* Your objective
Report each line of the material below that contains the string "perform". Case counts, so match it with the same capital and lowercase letters.

* * * * * * *

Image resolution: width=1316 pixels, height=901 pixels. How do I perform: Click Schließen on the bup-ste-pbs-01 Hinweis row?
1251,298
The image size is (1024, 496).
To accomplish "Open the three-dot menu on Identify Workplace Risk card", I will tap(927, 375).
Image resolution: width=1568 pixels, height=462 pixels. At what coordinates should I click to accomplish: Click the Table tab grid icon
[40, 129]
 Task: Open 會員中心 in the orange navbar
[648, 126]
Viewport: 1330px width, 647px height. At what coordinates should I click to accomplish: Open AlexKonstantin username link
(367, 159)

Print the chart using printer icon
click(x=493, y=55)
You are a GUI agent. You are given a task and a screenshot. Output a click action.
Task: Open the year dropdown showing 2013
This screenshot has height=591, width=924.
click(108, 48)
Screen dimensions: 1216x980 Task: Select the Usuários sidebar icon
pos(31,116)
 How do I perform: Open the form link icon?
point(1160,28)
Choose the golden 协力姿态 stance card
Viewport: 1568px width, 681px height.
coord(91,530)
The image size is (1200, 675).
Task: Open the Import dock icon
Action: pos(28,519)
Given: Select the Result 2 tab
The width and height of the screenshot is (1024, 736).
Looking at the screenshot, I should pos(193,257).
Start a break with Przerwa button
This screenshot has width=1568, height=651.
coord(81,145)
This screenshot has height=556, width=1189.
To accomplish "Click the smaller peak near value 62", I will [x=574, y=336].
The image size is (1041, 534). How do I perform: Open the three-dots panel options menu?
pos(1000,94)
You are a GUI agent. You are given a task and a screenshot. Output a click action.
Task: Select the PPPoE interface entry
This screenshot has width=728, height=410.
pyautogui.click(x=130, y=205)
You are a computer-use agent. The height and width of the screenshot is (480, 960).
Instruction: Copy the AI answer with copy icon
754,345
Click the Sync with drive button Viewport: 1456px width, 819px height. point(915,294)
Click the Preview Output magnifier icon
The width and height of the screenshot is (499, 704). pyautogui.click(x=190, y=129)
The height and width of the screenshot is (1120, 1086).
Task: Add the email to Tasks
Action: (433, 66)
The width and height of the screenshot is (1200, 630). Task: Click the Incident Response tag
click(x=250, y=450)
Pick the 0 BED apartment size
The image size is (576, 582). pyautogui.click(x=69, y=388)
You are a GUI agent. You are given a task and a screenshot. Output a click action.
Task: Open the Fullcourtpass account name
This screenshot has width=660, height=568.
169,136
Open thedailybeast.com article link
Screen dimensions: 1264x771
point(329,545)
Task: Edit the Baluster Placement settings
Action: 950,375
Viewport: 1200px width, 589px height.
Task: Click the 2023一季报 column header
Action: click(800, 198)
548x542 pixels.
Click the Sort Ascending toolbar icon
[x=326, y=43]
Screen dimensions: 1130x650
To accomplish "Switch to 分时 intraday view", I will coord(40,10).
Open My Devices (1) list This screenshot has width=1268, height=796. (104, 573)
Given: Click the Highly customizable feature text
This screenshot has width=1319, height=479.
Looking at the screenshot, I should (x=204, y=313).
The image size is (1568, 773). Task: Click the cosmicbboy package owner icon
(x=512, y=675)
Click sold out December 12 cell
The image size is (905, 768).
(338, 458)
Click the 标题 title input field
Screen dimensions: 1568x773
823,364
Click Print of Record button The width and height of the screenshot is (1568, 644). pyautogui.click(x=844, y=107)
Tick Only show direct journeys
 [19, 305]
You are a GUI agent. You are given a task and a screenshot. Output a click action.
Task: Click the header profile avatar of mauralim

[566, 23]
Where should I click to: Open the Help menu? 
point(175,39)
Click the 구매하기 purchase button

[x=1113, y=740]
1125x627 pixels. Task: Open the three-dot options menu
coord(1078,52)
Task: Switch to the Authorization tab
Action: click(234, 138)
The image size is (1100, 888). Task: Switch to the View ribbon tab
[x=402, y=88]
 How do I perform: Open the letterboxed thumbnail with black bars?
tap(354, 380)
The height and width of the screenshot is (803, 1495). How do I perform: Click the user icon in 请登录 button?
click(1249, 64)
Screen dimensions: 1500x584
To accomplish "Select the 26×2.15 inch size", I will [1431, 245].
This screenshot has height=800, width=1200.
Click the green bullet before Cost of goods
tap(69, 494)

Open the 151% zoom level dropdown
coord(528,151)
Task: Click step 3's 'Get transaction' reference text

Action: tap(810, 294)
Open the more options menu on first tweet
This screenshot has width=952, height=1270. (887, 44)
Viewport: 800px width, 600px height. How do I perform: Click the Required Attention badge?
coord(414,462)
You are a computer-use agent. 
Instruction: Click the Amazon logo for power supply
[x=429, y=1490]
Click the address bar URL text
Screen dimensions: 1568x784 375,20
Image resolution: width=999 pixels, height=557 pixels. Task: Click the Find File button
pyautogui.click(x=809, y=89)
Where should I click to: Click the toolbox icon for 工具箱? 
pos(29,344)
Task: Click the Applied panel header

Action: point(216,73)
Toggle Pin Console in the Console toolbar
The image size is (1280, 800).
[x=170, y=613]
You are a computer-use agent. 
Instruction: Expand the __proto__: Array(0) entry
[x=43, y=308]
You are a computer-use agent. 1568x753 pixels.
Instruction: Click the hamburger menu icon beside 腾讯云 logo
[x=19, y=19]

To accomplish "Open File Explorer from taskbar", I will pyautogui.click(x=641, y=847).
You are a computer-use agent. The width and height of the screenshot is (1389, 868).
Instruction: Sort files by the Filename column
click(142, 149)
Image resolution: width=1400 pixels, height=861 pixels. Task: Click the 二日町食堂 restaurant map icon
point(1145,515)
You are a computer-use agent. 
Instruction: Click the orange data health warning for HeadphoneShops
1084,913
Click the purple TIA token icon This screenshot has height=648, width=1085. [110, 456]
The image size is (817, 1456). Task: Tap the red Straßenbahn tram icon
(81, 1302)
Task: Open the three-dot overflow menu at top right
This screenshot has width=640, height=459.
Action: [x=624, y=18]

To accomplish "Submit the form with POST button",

* * * * * * *

* Task result
Image resolution: width=1316 pixels, height=901 pixels. How do I perform: Click Schließen on the bup-ste-pbs-01 Hinweis row?
 How do I perform: Open the form link icon?
The image size is (1041, 534). How do I perform: Open the three-dots panel options menu?
 How do I perform: Open the letterboxed thumbnail with black bars?
The height and width of the screenshot is (803, 1495). How do I perform: Click the user icon in 请登录 button?
Viewport: 800px width, 600px height. How do I perform: Click the Required Attention badge?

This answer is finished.